:: Quoted text ::
Just after the turn of the millennium, Goldman Sachs economist Jim O’Neill coined the term BRIC. This name-checked four developing economies – Brazil, Russia, India and China – that would see great economic advancement over the medium/long term. Recently, O’Neill updated his prediction. After largely seeing success with his BRIC picks, he has now stated that MINT countries – Mexico, Indonesia, Nigeria and Turkey – are likeliest to be among the next wave of states improving themselves financially and socially. So what does the future hold for the business climates in these countries?
The social makeup of the MINT countries is one of the most important factors for the economic optimism surrounding them. As Jim O’Neill said in a New Statesman interview this month: “if you’ve got good demographics that makes things easy.” The young average age in countries like Indonesia naturally lends itself to expanding businesses and up-to-the-minute consumer trends – as the Jakarta Globe newspaper reported this week, up to 76% of internet users in Indonesia have shopped online in the past year. This has led to many new start-ups that are finding ways to grow in rapidly changing economies. Just look at Mexico City-based online beauty retailer Obzes.com, or Turkish hotel bookings site Gezlong, which have adopted business models normally associated with more developed nations.
This is not to say that the growth in young entrepreneurial firms comes at the expense of traditional big business, though. Companies such as L’Oréal have made great strides into up-and-coming areas in the recent past, setting up in Nigeria, Egypt, Kenya and Ghana in the last two years alone. This is, in many ways, triggered by desire and demand on the part of the consumer, something Bertrand de Laleu, the firm’s MD for South Africa, supports: “African consumers are aspiring to international brands. They want quality and they’re ready to pay.” New and developing economies can be difficult for international businesses to set up and thrive in, due to specific cultural differences and purchasing patterns. But, the rewards available in flourishing territories like Nigeria are making it worth the risk.

:: Collected material ::
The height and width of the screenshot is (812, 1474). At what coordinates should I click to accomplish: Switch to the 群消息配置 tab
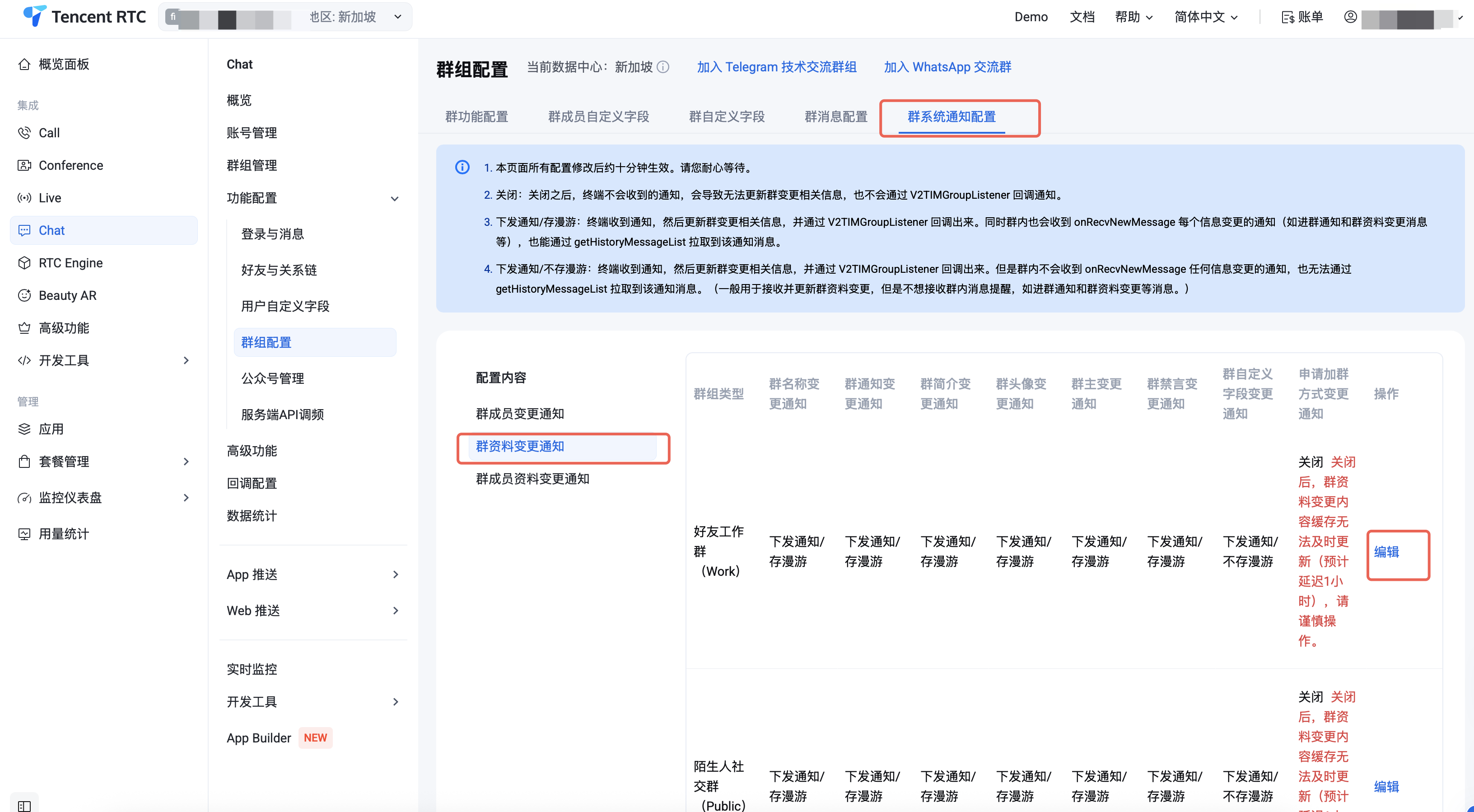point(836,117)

:: Given request A ::
Answer each question from the article on MINT economies.
(i) Which four countries make up the MINT group?
(ii) According to the Jakarta Globe, what share of internet users in Indonesia have shopped online in the past year?
(iii) In which four countries has L’Oréal set up in the last two years?
:: Given request B ::
Write out the part of the article on MINT economies that opens with the words "This is not" and closes with "worth the risk.", swapping "Nigeria" for "Mexico" everywhere it occurs.

:: Exercise answer A ::
(i) Mexico, Indonesia, Nigeria and Turkey.
(ii) Up to 76%.
(iii) Nigeria, Egypt, Kenya and Ghana.

:: Exercise answer B ::
This is not to say that the growth in young entrepreneurial firms comes at the expense of traditional big business, though. Companies such as L’Oréal have made great strides into up-and-coming areas in the recent past, setting up in Mexico, Egypt, Kenya and Ghana in the last two years alone. This is, in many ways, triggered by desire and demand on the part of the consumer, something Bertrand de Laleu, the firm’s MD for South Africa, supports: “African consumers are aspiring to international brands. They want quality and they’re ready to pay.” New and developing economies can be difficult for international businesses to set up and thrive in, due to specific cultural differences and purchasing patterns. But, the rewards available in flourishing territories like Mexico are making it worth the risk.